The example above has a DSCR of 1.20. 1.20 is typically the minimum debt service coverage ratio a lender will accept before providing financing on the asset. The lender feels good about the loan because the property is generating enough cash flow to cover the debt while the borrower is still able to profit on the asset. The higher the debt service coverage ratio (say net income is $700 in the example above and the DSCR is 1.40) the more favorable the financing terms will be for the borrower.

After Repair Value (ARV) and Loan to Value (LTV)

The other reason a lender can get comfortable with a lower rate and a longer loan term for a stabilized asset is more certainty around the value of the asset that is securing the loan. When evaluating ARV before work is completed, there is uncertainty on the quality of the final product, which has a significant effect on the value. Once repairs are completed it is much easier to estimate value and typically a lender will not provide term financing without an appraisal, which includes a full interior and exterior inspection of the subject property and a thorough comparable market analysis. Once the value of the property is determined, in most cases, lenders will provide financing up to 75% of that value (75% LTV). At this point, the lender is betting that the market will not depreciate by more than 25% over the term of the loan and if the borrower isn’t able to make payments, the lender can foreclose and quickly sell the home at a significant discount to market in order to recoup the entire loan amount. In some cases, in a rising market, foreclosing can even be the most profitable outcome for a lender.


The last piece to the term loan that is significantly different from a bridge loan is that term loans typically include an amortization schedule; meaning part of the principal is paid down along with the interest each month.

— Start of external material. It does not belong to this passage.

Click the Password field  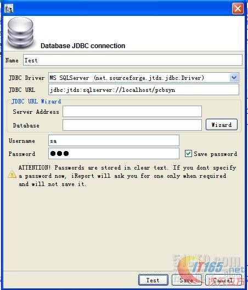(114, 153)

In a typical term loan with a 15 year amortization schedule, the lender is receiving part of the principal back each payment period mitigating the lender’s exposure as the loan matures and with payment a small portion of the risk is transferred from the lender back to the borrower. In the 15 year amortization scenario on a 3 year loan, the borrower has already paid back 1/5 of the principal by the time the loan comes due, while in a short term rehab loan that is typically interest only, the lender has the same risk exposure at month 12 as he does on day 1. As the principal is repaid, the default risk decreases as well as the lender’s exposure to fluctuations in the market because leverage goes down with every payment.

Risk Adjusted Return

Pricing risk is essentially based on uncertainty. Uncertainty around the borrower, uncertainty around the project or a combination of the two is driving the difference between a 12% interest rate (for a bridge loan) and a 6% interest rate (for a term loan). Depending on risk appetite an investor may be more interested in a higher coupon payment, however, in finance, just like anything else, you can’t have your cake and eat it too and depending on your risk preferences you may be better off putting your money to work in a low risk long term investment with more certainty that your investment will pay off in the end.